The simultaneously good and bad thing about an EP is that you do not have to invest so much time in production; something which is quite visible here. Mind you not in a particularly bad way, in many cases you will find that this can actually make a band – especially in musical realms like those of rock, punk or metal, it makes the band sound more honest, raw, and very importantly for most fans: DIY. In the case of local rockers Rectifier, no intro, straight into the nitty-gritty; the first track is a light one though its intro heralds something much heavier and the rest of the EP follows in the same line, deceiving and maybe even so far as disappointing. Some of the ideas are quite nice but the execution leaves to be desired. This could be blamed on the fact that the band is local and obviously just starting with merely 71 likes on Facebook, or is it? According to their page they started around October 2011.
Let us begin with the visuals of their Bandcamp site. These look somewhere between industrial signage and cyber-punk nineties pseudo-modern logos. The only things I could think of when I saw the heads with what appeared to be sound waves, no doubt intended to represent electronic frequencies judging by their logo – was Talking Heads mixed with Scanners and Total Recall. I am not sure that you will be seeing this Richter at the party though. Whilst it is obvious that their influences lie in seventies rock somewhere between Motorhead, AC/DC and Led Zeppelin with some chugging riffs and some Lemmy-esque vocals, the issue with these is, the form. To be honest, without sweeping about it, this band definitely needs work if it wants to improve its ratings on Facebook, or Bandcamp or anywhere and the production and post-production need revision.

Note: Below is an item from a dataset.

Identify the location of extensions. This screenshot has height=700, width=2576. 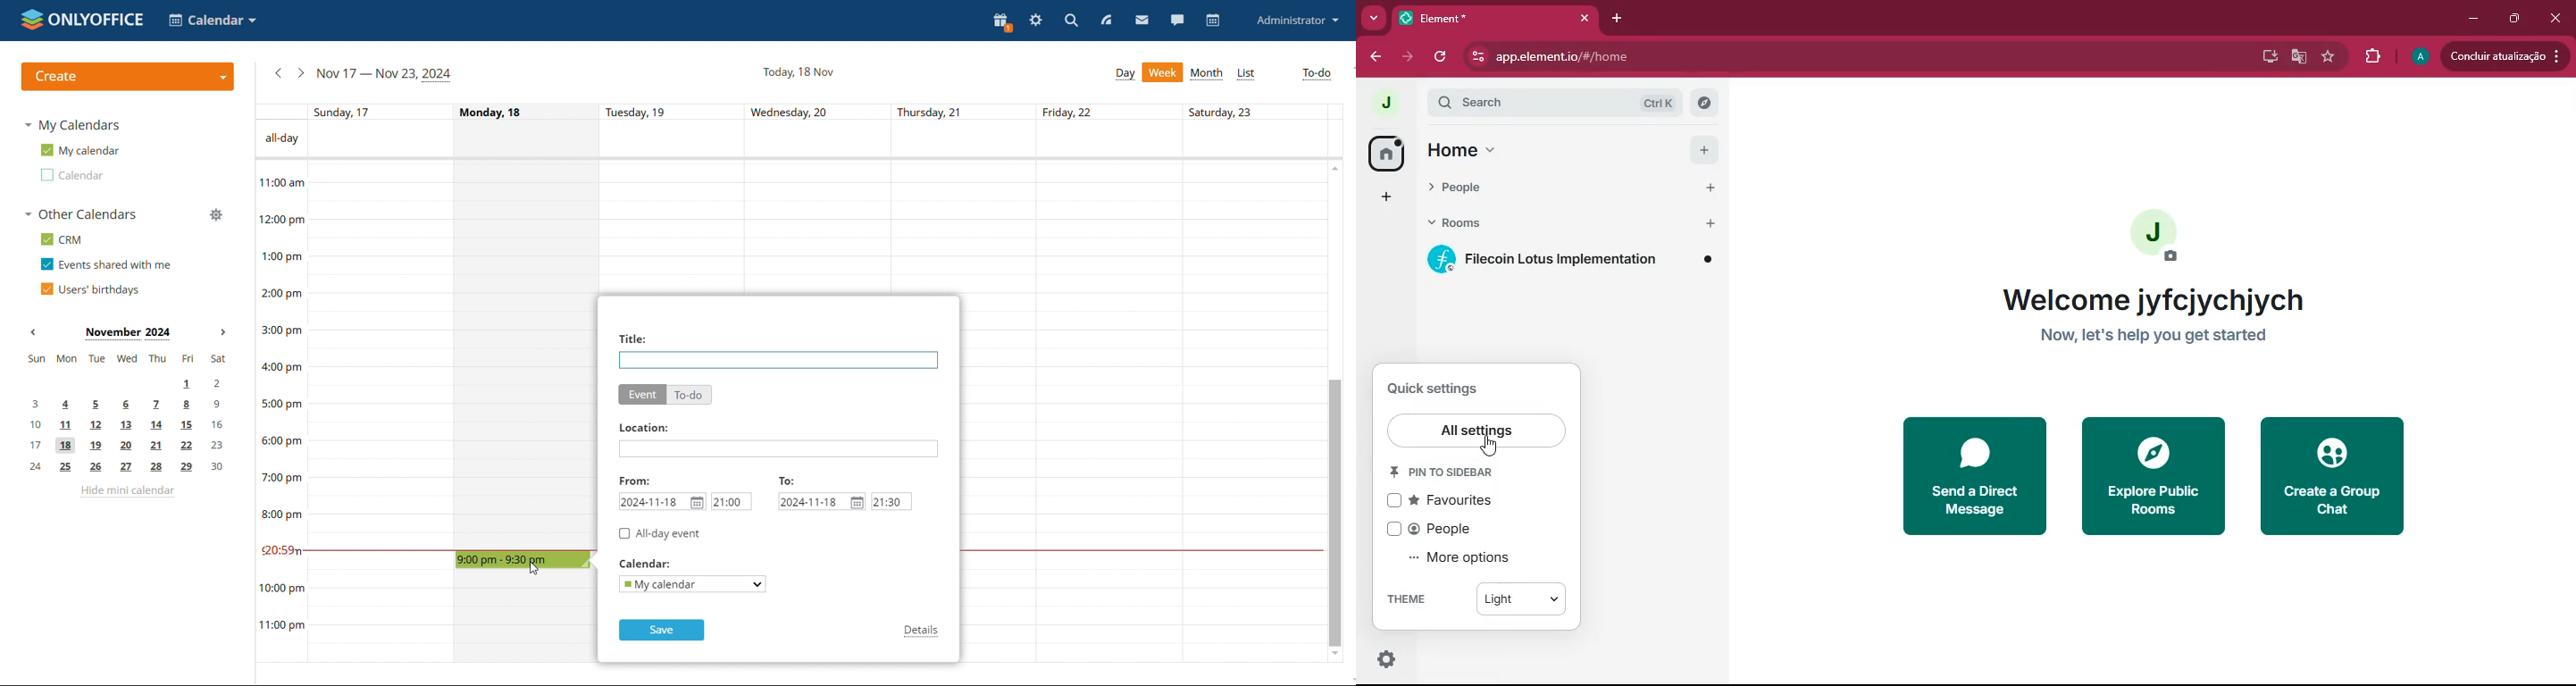
(2372, 56).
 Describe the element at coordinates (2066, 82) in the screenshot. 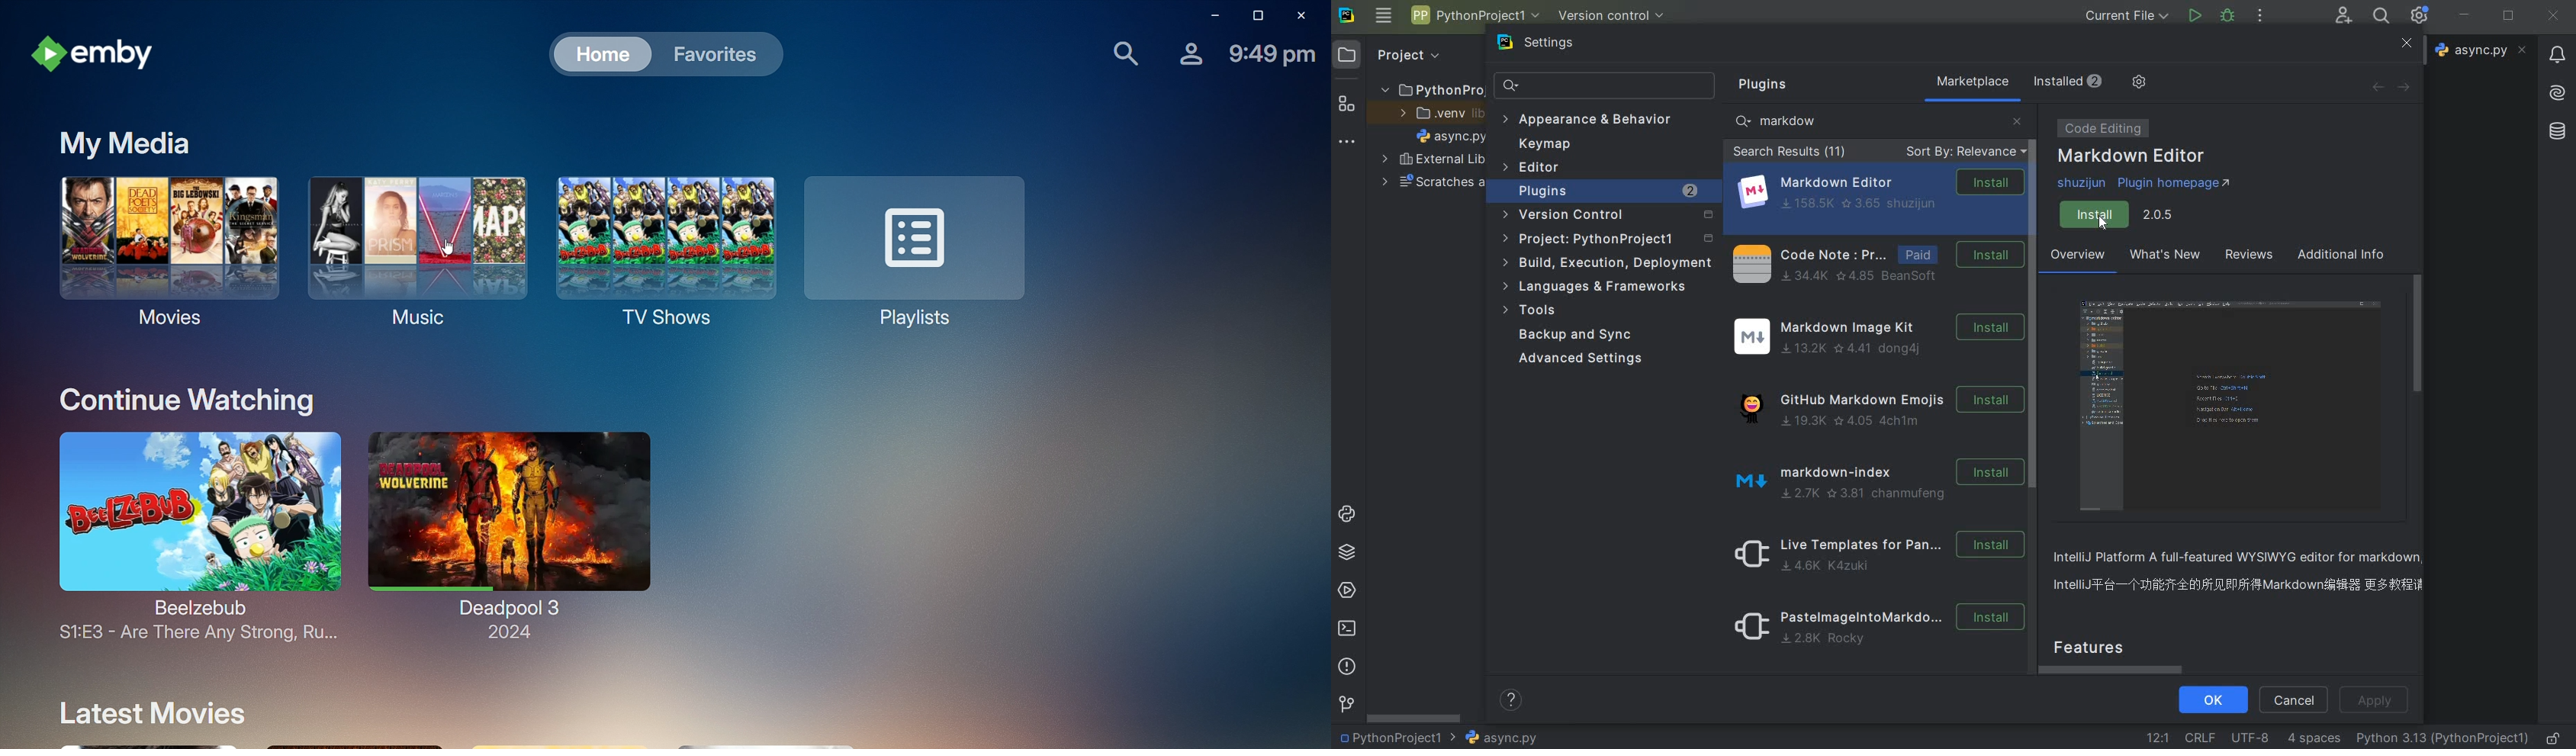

The vocals are lacking, though the guitars also could have been more exact or “tight” in jargon. There are always up-and-coming bands and whilst this one does not benefit from the execution or the –shall we say – originality of its genre, the compositional ideas are decent and just need refinement. The real problem is that the whole thing feels fake as if the members had thought: “Hey, I know what’s successful, let’s make 70s rock, and I’ll copy Lemmy and you guys play riffs like AC/DC!” It needs more heart in it, passionate signing because it currently seems nonchalant, indolent and put on. One misses the atmosphere otherwise created by a strong vocal presence and instrumental precision to melt into to the mood of the music that artists usually attempt to create. This EP is somewhat of a soapbox derby car who wanted to be a F1.
The record might be worth your attention if you are eager to become acquainted with Oxford’s metal underground, but these boys would not be the first recommendation, nor are they very characteristic of the metal scene of this city. They definitely need some time to mature and perfect their craft. They do not deserve to be labelled just yet, but your best option would be to get back to them in a few years’ time, to see what they are up to then.